The Pitfalls of Mobile Trading
Connected handheld devices have brought a degree of flexibility to the investment community; we are now able to place trades from virtually anywhere in the world, by simply using our phone. That power is awesome, and I certainly appreciate it too, but some investors have pushed it too far.
I have been offering proactive investment strategies which incorporate risk controls longer than anyone else on the Internet today; we began at the onset of online trading, much less mobile trading, and over time I found that investors generally have one major limitation when it comes to engaging proactive trading strategies. That is, most of them don't have the time.
However, with mobile trading many investors suddenly feel as if they now have the time to follow proactive strategies on their phone, but that's not true.
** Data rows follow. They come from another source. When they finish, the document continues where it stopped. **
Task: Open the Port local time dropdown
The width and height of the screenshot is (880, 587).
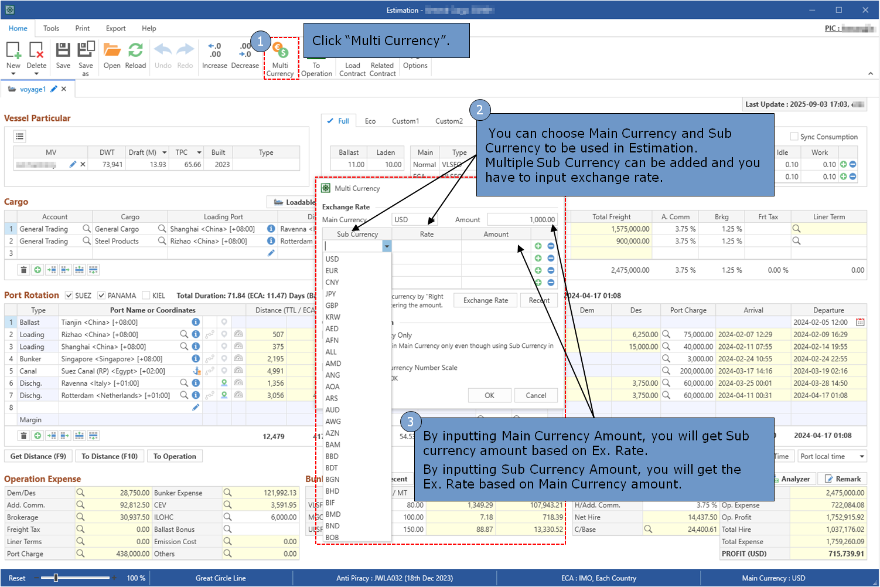Action: pyautogui.click(x=861, y=456)
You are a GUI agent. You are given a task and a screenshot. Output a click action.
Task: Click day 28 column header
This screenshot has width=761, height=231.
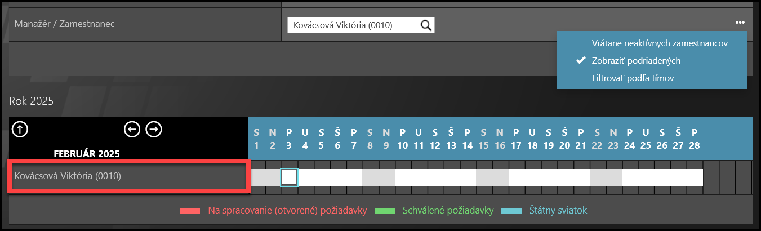pos(695,139)
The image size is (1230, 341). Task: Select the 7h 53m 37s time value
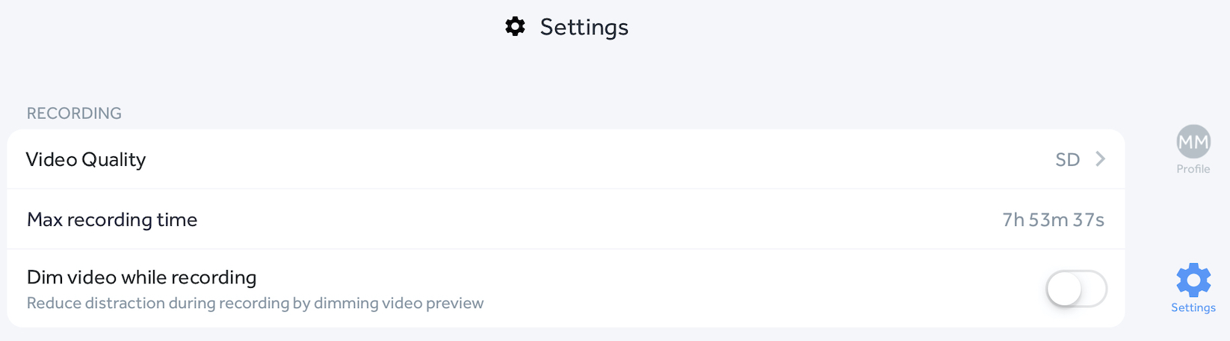1053,220
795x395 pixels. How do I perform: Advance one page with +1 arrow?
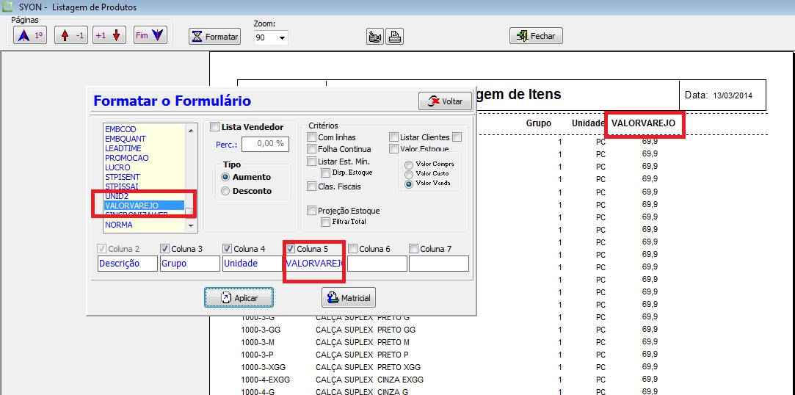point(110,35)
Of course, investors can make a trade, but in most cases proactive strategies require proper timing, based mostly on technical indicators, and I do not know any phone that will provide charting tools capable enough to enable efficient trading.
Not that this is required either, but some investors have multiple machines, simultaneous charting programs, multiple conditional order entry screens, and they are tracking hundreds of stocks all at the same time in order to identify opportunity in the market and place a good trade at the right time, and although that is an extreme too it certainly makes the inefficiencies of mobile trading more obvious. Those simultaneous tools are not available on handheld devices.
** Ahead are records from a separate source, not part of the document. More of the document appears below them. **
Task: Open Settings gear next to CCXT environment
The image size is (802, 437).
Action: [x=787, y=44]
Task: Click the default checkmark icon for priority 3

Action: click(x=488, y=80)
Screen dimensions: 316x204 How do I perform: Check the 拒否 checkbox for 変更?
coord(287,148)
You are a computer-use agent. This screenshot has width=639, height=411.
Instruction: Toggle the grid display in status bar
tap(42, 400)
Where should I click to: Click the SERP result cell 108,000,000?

The good news is that most traders realize this, and even those that don't realize it at first usually realize it before investing too much or losing too much. It is a matter of fact and it's obvious to anyone that tries, but there is an alternative too, at least some think so...
The alternative is to subscribe to a service that sends alerts when proactive strategies fire trading signals. In theory that sounds like a great option; it removes the need for all of the tools that other traders use, and empowers the efficiency of mobile devices, but investors that think this way are missing something too.
First, let's assume the alerts are made by email or text, and let's assume that the alerts come efficiently, without any connection delays due to lack of coverage or some internal service delays being experienced by the mobile carrier. Let's also assume that the alerts are clear and concise. These assumptions therefore assume that the alerts would be received in a timely manner without any confusion, but we all know that's not always true.
Even if it were, there are other hurdles: if you are in a meeting, driving, at the gym, at the doctor, riding your bicycle, in the shower, or otherwise engaged your ability to react in a timely manner is significantly diminished, and proactive strategies often require timely reactions. Then, of course, you also need to connect to your brokerage account and place the trade.
All in, assuming an efficient connection and communication, the time difference between the proactive trade being fired and the execution of that trade by the mobile user could be 5-10 minutes. That's a massive differential in timing, and it completely distorts the performance of proactive strategies.
For example, over the past ten minutes ProShares UltraShort QQQ (ETF) (NYSEARCA:QID), one of the ETFs often used in proactive strategies, increased by about 0.75%. That suggests a mobile trader could have gotten a fill that was 0.75% worse than his peers who were using more efficient tools. Extrapolate that over time, assume 1 trade like that per week, and you will see a performance differential of 39%, and that's massive! It can add up fast.
The next logical thing for investors who insist on using mobile devices is that they simply won't try to follow strategies like that, and they should not, but the alternative draws them right back into the more traditional approach, which is not good either.
Anyone can buy a stock if they get an email that says 'buy this stock,' but the difference between proactive and traditional strategies are the conditions upon which the stock should be bought and when that trade should be closed and that is what allows them to make money and control risk no matter where the market goes, something that the traditional approach does not do.
Here is a fix: the decision I made for my clients many years ago was to supply them with the trading signals many hours, and sometimes days, in advance. This allows them to place conditional orders using the trading platform at their brokerage account and manage that conditional order from their mobile device. That enables some of them and empowers their competitive advantage.
For example, we have a strategy (The Strategic Plan Strategy) that trades ProShares Ultra Dow30 (ETF) (NYSEARCA:DDM) and ProShares UltraShort Dow30 (ETF) (NYSEARCA:DXD) in conjunction with support and resistance levels in the DJIA. The entry rule is a 25 point rule, and it says if the DJIA comes with 25 points of our support level buy DDM. Our support level was 17142 recently, so the conditional order could have been placed as follows:
- If the DJIA is >= 17142 and <= 17167 buy DDM
- Send an email alert to my phone if this trade is filled.
On Wednesday, in the final few minutes of the trading session, that condition was satisfied, and DDM would have been bought for anyone who had that order in place, but if the relied upon alert was an email alert it would not have been attainable at all; there simply was not enough time left to the day. Since then the trade is up about 5%.
The 'in advance' trading signals are the one way mobile traders can follow proactive strategies.
I love the flexibility of having a handheld, but I caution investors who are trying to engage proactive strategies from trying to do so on their mobile devices without significant advanced warning. It will end up costing more than it's worth.
One other alternative is to use a manager who will manage proactive strategies for you. That removes the workload completely. :-).